§ Exercise instructions
Copy each line below holding "computer".

Segment Start: Data records

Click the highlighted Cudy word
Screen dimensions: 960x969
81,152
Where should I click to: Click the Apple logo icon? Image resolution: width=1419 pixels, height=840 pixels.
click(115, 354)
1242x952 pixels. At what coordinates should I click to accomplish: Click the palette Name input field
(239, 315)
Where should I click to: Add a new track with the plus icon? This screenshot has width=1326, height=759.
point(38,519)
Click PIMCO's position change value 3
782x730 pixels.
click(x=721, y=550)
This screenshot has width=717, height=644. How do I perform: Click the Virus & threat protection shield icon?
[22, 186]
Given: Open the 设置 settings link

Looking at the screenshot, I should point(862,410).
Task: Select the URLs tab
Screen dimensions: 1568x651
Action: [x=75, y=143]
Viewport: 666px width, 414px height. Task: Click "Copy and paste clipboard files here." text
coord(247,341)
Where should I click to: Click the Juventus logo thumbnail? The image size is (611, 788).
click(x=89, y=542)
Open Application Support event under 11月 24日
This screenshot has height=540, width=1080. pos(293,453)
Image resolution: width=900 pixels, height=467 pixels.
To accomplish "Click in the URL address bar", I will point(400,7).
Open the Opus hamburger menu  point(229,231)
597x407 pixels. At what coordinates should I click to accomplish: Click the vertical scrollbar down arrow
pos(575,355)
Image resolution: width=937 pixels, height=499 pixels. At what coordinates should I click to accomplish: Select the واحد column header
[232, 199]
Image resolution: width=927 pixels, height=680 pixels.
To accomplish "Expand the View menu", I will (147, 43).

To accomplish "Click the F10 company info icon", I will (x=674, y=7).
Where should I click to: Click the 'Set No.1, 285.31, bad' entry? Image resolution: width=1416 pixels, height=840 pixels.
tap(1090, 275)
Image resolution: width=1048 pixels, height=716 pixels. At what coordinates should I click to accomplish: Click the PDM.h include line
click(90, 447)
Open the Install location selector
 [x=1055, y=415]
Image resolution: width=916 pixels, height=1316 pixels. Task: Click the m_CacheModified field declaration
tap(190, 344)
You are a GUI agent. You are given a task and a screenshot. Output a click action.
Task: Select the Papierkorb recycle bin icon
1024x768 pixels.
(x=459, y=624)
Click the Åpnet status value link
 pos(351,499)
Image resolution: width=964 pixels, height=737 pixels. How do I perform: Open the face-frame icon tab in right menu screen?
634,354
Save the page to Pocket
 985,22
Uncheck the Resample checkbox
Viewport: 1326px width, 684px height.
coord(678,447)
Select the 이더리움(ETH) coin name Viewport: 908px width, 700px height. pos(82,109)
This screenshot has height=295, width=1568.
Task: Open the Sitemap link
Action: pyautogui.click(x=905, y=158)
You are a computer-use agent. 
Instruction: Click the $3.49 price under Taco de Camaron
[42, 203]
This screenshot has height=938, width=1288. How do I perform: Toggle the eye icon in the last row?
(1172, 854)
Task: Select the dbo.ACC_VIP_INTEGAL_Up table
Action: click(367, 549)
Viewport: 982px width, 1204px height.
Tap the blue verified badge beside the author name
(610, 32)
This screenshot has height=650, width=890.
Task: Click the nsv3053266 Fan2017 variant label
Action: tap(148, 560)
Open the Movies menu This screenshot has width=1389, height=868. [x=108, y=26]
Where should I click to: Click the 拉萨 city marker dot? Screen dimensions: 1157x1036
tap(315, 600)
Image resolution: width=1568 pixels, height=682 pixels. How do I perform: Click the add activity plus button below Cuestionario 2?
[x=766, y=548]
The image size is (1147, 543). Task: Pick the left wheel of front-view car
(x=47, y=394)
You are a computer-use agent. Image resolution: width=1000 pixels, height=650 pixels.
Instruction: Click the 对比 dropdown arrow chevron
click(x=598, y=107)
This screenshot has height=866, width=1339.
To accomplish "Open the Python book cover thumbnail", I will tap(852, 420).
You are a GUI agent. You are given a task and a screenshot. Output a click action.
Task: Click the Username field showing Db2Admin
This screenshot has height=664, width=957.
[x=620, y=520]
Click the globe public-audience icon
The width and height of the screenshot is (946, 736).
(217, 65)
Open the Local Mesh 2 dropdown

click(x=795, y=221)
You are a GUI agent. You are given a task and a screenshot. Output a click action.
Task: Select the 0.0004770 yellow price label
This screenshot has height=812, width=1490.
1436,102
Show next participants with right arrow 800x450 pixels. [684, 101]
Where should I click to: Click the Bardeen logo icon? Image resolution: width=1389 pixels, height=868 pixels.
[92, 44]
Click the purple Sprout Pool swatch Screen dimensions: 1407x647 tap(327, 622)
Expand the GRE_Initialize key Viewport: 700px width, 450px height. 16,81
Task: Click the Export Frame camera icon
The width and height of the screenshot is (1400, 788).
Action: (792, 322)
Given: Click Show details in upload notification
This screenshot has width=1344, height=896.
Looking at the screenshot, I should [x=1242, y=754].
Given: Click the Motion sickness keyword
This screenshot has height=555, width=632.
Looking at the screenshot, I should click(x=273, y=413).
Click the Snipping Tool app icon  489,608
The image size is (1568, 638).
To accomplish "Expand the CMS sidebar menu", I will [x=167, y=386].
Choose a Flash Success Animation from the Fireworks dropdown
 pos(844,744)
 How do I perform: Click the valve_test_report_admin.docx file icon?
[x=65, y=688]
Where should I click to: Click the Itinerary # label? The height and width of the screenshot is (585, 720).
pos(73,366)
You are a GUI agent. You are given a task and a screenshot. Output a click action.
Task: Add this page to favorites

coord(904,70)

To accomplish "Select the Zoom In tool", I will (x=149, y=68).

Segment End: Data records

§ Worked solution
You are a computer-use agent. 
You are a computer-use agent. Image resolution: width=1000 pixels, height=650 pixels.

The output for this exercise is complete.